Request | Write out every line of the records below word for word, leaving out the pictures.

⟨

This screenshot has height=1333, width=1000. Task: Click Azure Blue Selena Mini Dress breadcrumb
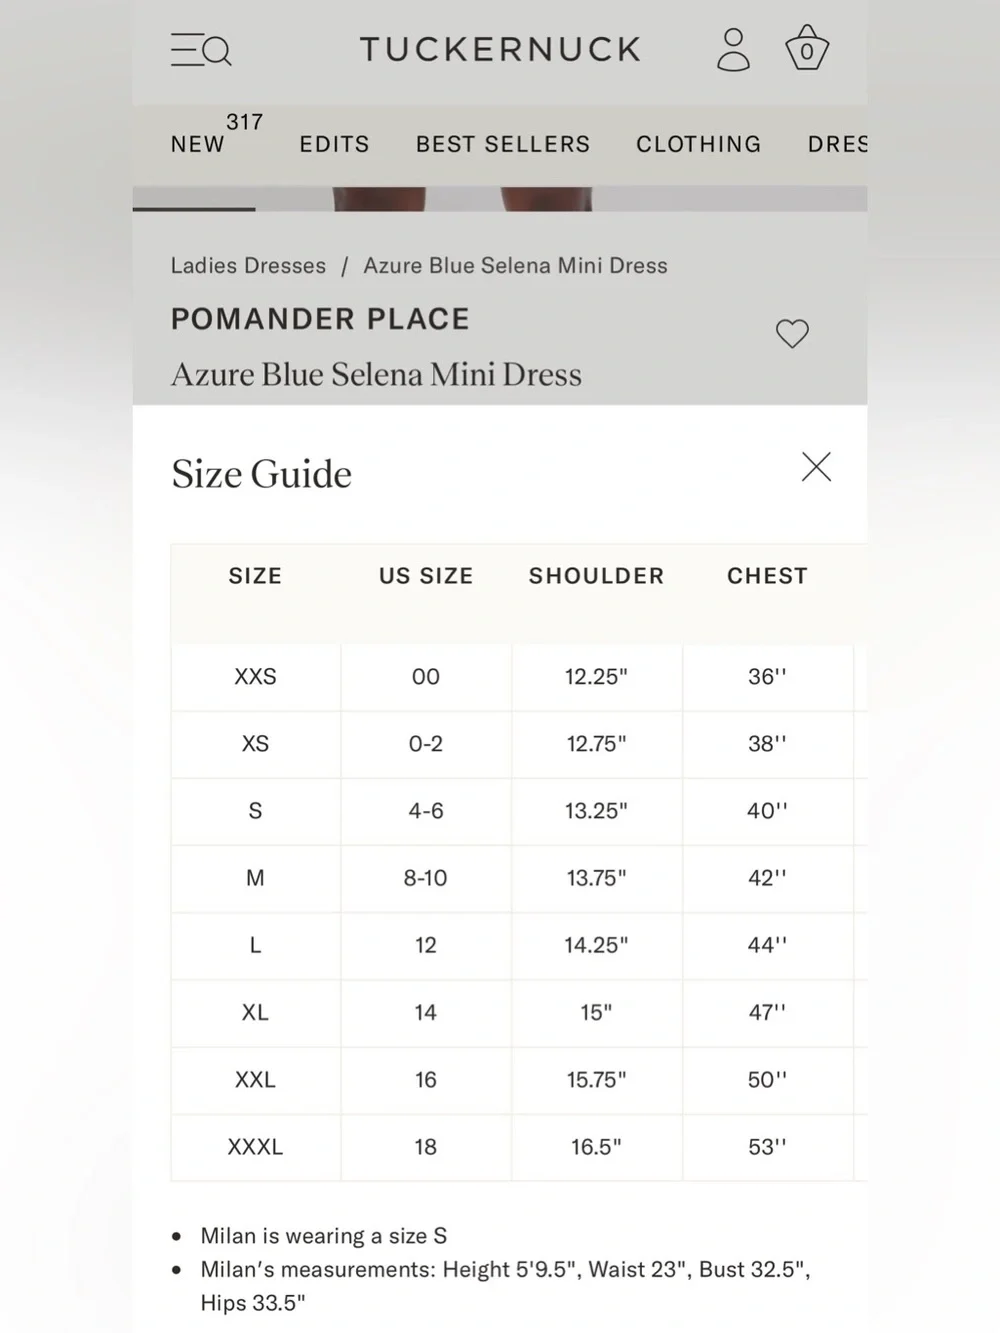click(515, 265)
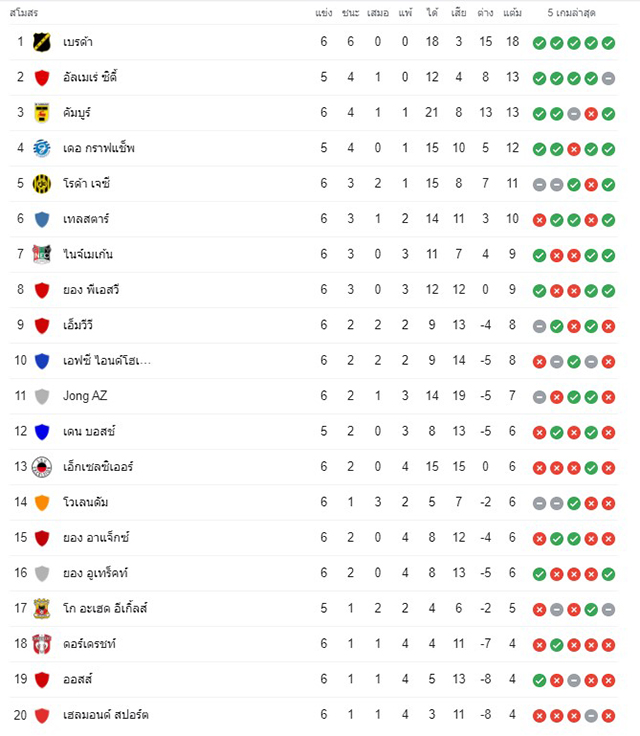Click the orange shield beside โวเลนดัม
Image resolution: width=640 pixels, height=736 pixels.
click(x=42, y=503)
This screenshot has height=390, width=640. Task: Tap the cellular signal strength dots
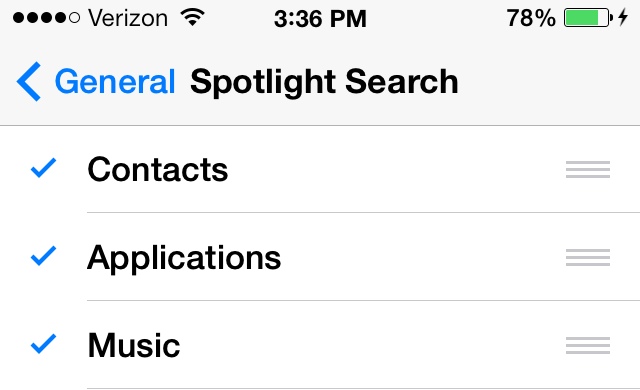(x=47, y=18)
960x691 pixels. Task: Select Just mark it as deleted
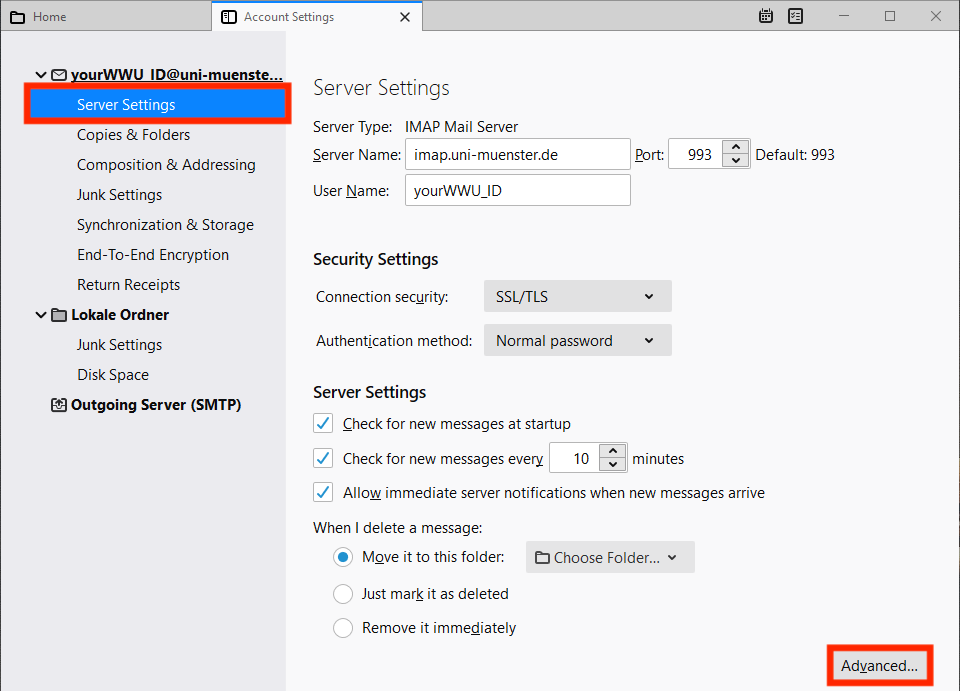tap(343, 594)
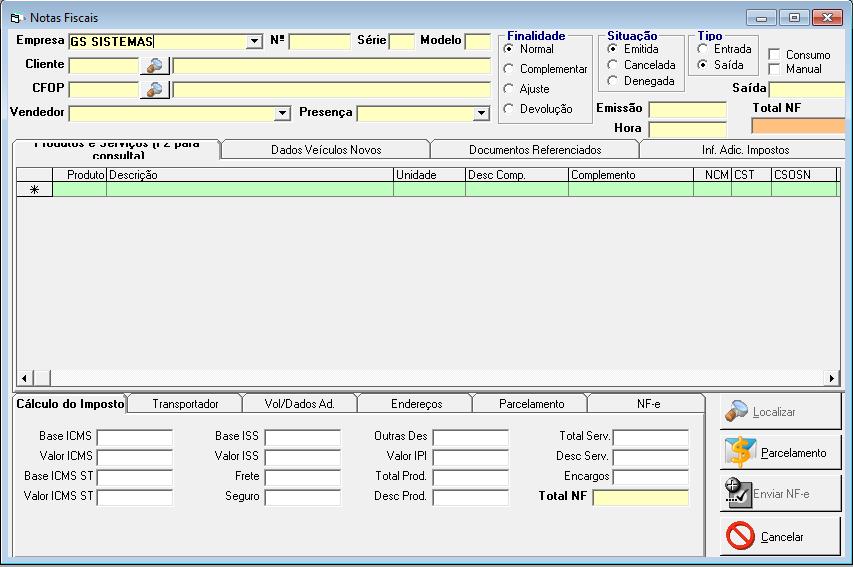The height and width of the screenshot is (567, 853).
Task: Set Tipo to Entrada
Action: coord(703,49)
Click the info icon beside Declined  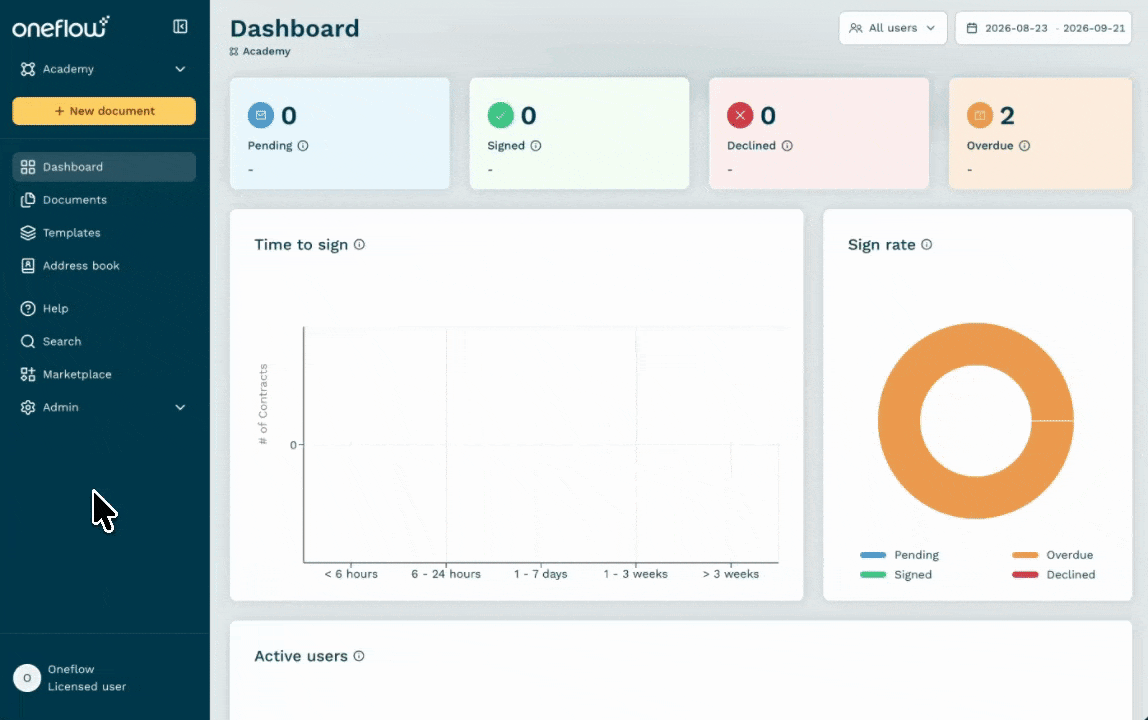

⟩

In response |
This screenshot has height=1333, width=1000. Task: Click Azure Blue Selena Mini Dress breadcrumb
click(515, 265)
Click the orange shield beside โวเลนดัม
Image resolution: width=640 pixels, height=736 pixels.
click(x=42, y=503)
This screenshot has height=390, width=640. Task: Tap the cellular signal strength dots
(x=47, y=18)
960x691 pixels. Task: Select Just mark it as deleted
tap(343, 594)
The height and width of the screenshot is (567, 853).
Task: Set Tipo to Entrada
Action: coord(703,49)
Click the info icon beside Declined  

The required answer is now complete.